During reading the students will read independently within the group. As students read, the teacher will monitor student decoding and comprehension. The teacher may ask students if something makes sense, encourage students to try something again, or prompt them to use a strategy. The teacher makes observational notes about the strategy use of individual readers and may also take a short running record of the child's reading. The students may read the whole text or a part of the text silently or softly for beginning readers (Fountas and Pinnell).
After reading following the reading, the teacher will again check students' comprehension by talking about the story with the children. The teacher returns to the text for teaching opportunities such as finding evidence or discussing problem solving. The teacher also uses this time to assess the sudents' understanding of what they have read. The group will also discuss reading strategies they used during the reading.
Saxon math, developed by John Saxon is a teaching method for incremental learning of mathematics. It involves teaching a new mathematical concept every day and constantly reviewing old concepts. One of its strengths is the steady review of all previous material, which is especially important to students who struggle with retaining the math they previously learned.
In all books before Algebra 1 and 2 (the equivalent of a Pre-Algebra book), the book is designed for the student to complete assorted mental math problems, learn a new mathematical concept, practice problems relating to that lesson, and solve a varied number of problems which include what the students learned today and in select previous lessons—all for one day's class. This daily cycle is interrupted for tests and additional topics.

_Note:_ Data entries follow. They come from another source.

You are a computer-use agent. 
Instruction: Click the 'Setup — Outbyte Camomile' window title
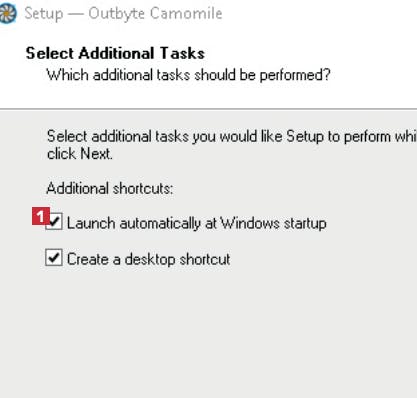pos(123,14)
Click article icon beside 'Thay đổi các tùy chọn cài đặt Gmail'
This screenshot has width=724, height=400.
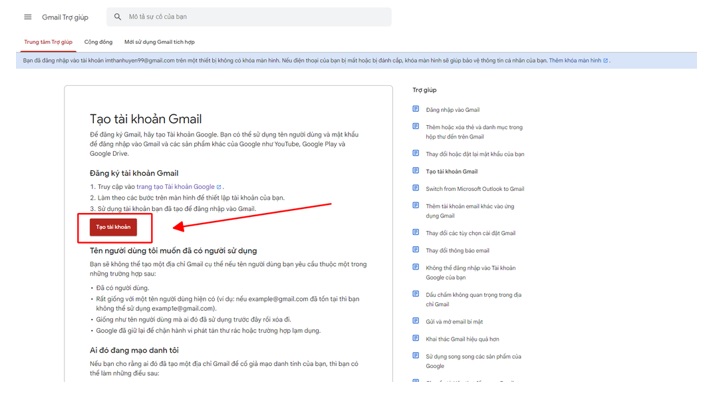tap(416, 233)
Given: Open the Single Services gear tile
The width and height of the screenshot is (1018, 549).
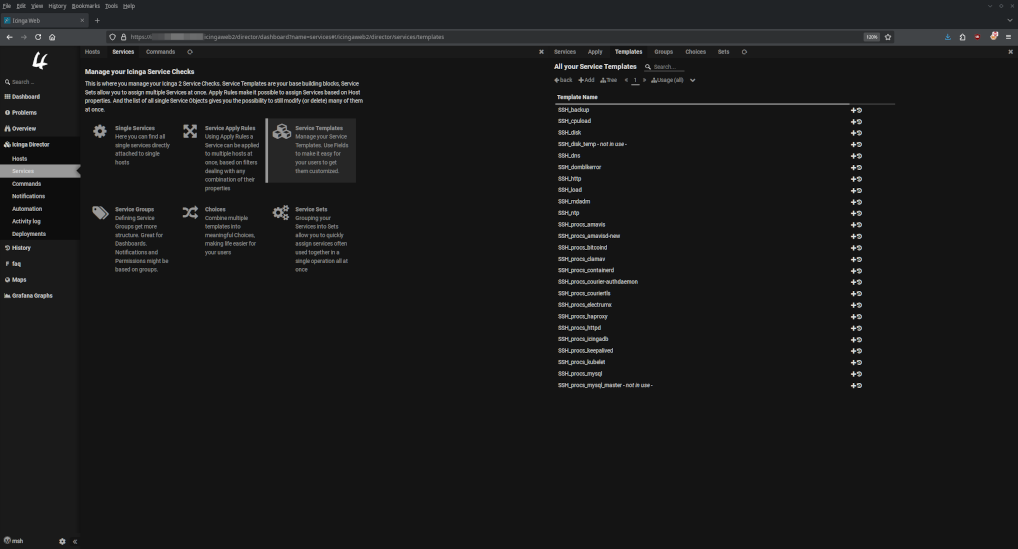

In the Algebra 1 and 2 book and all higher books in the series, the mental math is dropped, and tests are given more frequently.
Social studies is the integrated study of the social sciences to prepare young people to become responsible citizens.
The purpose of social studies is to develop social understanding and civic efficacy (the readiness and willingness to assume citizenship responsibilities and to make informed and reasoned decisions for the public good as citizens of a democratic society.)
The social studies curriculum builds four capacities in young people: disciplinary knowledge, thinking skills, commitment to democratic values, and citizen participation.
The Full Option Science System™ is developed at the Lawrence Hall of Science, University of California at Berkeley. The Hall provides public access to scientific ideas and interactive science experiences, and supports the design and development of new methods and materials for teaching and learning science.
FOSS® emerged from a philosophy of learning that was introduced in the 1960s by the late Robert Karplus, physicist and science educator. The most important principle of that philosophy is that students should learn science by doing science. When presented to students in a thoughtful and engaging manner, the study of science is an exciting and interesting experience. A great deal of knowledge about science education has been generated since the pioneering days of the 1960s. We better understand how to set up efficient learning systems that engage students in science and engineering practices, organize productive collaboration, integrate reading and writing effectively, and monitor student progress accurately.